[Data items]
..............................

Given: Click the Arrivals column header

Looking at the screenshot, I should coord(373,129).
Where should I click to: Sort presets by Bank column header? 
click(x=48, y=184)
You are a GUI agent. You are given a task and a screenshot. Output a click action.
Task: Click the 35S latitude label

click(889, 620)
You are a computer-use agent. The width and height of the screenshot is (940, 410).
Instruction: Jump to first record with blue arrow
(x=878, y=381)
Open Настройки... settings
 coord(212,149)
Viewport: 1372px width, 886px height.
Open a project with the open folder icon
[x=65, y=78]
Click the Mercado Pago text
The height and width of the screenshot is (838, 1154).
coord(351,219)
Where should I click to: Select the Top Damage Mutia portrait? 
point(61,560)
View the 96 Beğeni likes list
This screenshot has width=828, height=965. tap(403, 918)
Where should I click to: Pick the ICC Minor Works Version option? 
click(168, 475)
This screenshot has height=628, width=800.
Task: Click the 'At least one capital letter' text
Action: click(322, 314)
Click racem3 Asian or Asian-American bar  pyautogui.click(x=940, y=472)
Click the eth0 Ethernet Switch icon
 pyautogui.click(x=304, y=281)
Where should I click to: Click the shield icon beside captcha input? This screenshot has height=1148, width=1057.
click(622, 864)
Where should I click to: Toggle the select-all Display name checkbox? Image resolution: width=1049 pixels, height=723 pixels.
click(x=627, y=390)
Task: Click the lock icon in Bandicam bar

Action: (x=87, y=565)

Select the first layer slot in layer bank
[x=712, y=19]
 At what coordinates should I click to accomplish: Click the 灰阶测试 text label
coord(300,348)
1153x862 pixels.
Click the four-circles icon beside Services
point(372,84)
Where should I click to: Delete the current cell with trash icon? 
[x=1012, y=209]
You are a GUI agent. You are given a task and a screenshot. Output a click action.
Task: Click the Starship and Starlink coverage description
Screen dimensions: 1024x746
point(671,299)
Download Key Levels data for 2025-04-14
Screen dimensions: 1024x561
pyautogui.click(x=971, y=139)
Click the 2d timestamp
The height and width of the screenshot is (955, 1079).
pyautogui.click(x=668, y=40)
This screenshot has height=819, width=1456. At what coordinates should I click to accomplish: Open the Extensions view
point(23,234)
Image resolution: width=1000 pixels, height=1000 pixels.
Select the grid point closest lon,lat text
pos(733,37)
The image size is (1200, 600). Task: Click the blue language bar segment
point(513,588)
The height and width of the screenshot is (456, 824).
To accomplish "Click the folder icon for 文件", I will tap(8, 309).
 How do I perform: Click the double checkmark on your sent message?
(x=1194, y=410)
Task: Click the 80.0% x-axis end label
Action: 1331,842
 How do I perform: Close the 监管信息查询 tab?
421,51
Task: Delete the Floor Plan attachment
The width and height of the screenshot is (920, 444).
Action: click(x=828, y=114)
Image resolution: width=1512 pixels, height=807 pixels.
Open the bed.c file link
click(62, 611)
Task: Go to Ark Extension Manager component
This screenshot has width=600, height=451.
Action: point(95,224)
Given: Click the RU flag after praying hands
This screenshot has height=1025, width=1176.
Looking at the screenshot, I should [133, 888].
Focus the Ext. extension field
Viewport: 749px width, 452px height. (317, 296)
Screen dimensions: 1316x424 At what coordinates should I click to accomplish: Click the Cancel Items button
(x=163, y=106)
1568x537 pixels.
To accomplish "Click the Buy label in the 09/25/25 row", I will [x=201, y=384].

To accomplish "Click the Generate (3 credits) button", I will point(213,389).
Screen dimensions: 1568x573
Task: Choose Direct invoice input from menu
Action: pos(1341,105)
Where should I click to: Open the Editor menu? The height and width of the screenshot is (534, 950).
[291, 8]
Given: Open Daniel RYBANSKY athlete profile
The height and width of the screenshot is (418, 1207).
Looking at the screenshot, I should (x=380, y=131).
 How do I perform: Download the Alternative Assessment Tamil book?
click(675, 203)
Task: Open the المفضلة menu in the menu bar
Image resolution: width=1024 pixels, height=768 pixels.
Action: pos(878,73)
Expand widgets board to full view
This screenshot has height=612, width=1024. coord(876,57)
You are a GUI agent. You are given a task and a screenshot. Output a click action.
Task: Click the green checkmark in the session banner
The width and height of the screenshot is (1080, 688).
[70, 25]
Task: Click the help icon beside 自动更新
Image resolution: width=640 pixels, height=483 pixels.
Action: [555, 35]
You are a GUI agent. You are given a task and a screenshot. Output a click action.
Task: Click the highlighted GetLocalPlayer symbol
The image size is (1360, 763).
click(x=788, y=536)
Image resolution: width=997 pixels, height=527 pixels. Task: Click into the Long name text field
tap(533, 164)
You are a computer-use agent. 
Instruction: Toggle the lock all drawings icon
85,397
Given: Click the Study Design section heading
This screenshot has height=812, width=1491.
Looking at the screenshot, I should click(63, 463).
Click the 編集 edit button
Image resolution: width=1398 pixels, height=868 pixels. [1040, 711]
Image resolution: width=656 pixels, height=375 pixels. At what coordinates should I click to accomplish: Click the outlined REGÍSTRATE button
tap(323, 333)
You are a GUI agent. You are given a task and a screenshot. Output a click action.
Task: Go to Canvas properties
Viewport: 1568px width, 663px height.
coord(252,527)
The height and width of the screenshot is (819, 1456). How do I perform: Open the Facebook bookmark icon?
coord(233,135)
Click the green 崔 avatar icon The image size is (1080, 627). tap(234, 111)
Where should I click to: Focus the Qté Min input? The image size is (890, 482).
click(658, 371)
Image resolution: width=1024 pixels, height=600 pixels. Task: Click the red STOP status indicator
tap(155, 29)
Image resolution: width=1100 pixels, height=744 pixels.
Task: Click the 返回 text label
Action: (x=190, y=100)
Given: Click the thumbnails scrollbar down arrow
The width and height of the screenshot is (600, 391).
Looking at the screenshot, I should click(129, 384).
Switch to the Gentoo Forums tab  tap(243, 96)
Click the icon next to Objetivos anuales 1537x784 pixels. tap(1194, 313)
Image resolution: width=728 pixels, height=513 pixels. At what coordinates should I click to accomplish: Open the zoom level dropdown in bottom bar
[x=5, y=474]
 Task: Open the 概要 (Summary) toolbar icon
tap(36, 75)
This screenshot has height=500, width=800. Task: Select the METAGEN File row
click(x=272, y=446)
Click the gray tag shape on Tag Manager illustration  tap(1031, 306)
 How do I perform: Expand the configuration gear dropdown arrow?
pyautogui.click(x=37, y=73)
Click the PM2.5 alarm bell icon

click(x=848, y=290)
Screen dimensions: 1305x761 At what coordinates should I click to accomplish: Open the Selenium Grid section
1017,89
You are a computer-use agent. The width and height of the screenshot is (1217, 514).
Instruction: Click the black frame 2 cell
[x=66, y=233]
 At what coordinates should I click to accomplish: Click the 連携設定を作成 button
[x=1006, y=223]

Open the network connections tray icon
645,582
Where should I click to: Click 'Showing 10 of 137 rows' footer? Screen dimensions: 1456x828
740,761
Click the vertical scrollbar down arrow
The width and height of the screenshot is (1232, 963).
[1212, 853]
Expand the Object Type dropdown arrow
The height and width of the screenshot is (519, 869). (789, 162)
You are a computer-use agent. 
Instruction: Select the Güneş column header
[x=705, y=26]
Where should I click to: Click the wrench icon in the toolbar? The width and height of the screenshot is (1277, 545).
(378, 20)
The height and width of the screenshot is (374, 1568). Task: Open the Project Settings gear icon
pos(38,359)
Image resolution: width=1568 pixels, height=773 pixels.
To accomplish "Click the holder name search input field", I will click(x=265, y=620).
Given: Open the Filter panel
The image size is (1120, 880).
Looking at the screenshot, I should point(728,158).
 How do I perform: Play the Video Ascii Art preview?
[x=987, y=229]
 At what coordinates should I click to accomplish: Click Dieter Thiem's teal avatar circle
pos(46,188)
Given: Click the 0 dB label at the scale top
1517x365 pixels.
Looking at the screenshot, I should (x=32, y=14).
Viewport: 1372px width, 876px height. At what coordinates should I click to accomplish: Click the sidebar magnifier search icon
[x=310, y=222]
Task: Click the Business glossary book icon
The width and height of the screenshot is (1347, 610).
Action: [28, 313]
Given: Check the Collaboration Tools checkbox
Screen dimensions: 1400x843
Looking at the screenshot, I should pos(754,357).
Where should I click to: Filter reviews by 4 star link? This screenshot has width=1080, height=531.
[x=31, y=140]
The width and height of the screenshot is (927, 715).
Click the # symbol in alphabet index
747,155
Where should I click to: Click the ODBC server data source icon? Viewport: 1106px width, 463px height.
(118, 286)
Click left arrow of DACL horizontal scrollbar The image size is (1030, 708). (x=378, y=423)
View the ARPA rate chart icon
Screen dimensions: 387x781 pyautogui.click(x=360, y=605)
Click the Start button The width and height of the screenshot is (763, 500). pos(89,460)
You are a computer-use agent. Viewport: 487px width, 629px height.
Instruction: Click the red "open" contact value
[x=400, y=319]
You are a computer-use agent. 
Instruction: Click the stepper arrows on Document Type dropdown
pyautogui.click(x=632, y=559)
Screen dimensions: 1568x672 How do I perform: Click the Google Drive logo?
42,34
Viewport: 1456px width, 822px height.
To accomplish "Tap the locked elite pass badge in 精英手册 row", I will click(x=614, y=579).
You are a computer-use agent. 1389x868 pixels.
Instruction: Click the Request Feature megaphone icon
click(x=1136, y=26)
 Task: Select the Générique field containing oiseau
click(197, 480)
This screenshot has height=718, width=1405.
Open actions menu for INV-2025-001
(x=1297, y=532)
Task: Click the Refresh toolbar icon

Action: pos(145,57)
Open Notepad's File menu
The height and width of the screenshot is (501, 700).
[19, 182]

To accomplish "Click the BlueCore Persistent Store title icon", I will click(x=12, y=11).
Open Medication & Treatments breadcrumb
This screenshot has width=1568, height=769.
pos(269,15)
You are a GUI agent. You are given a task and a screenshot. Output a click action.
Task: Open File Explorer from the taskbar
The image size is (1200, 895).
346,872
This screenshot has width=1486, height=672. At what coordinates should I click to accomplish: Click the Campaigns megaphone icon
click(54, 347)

..............................

Directions for this task:
Find the lines above that contain the word "Manager" and collect them.

Written solution:
Task: Go to Ark Extension Manager component
Click the gray tag shape on Tag Manager illustration  tap(1031, 306)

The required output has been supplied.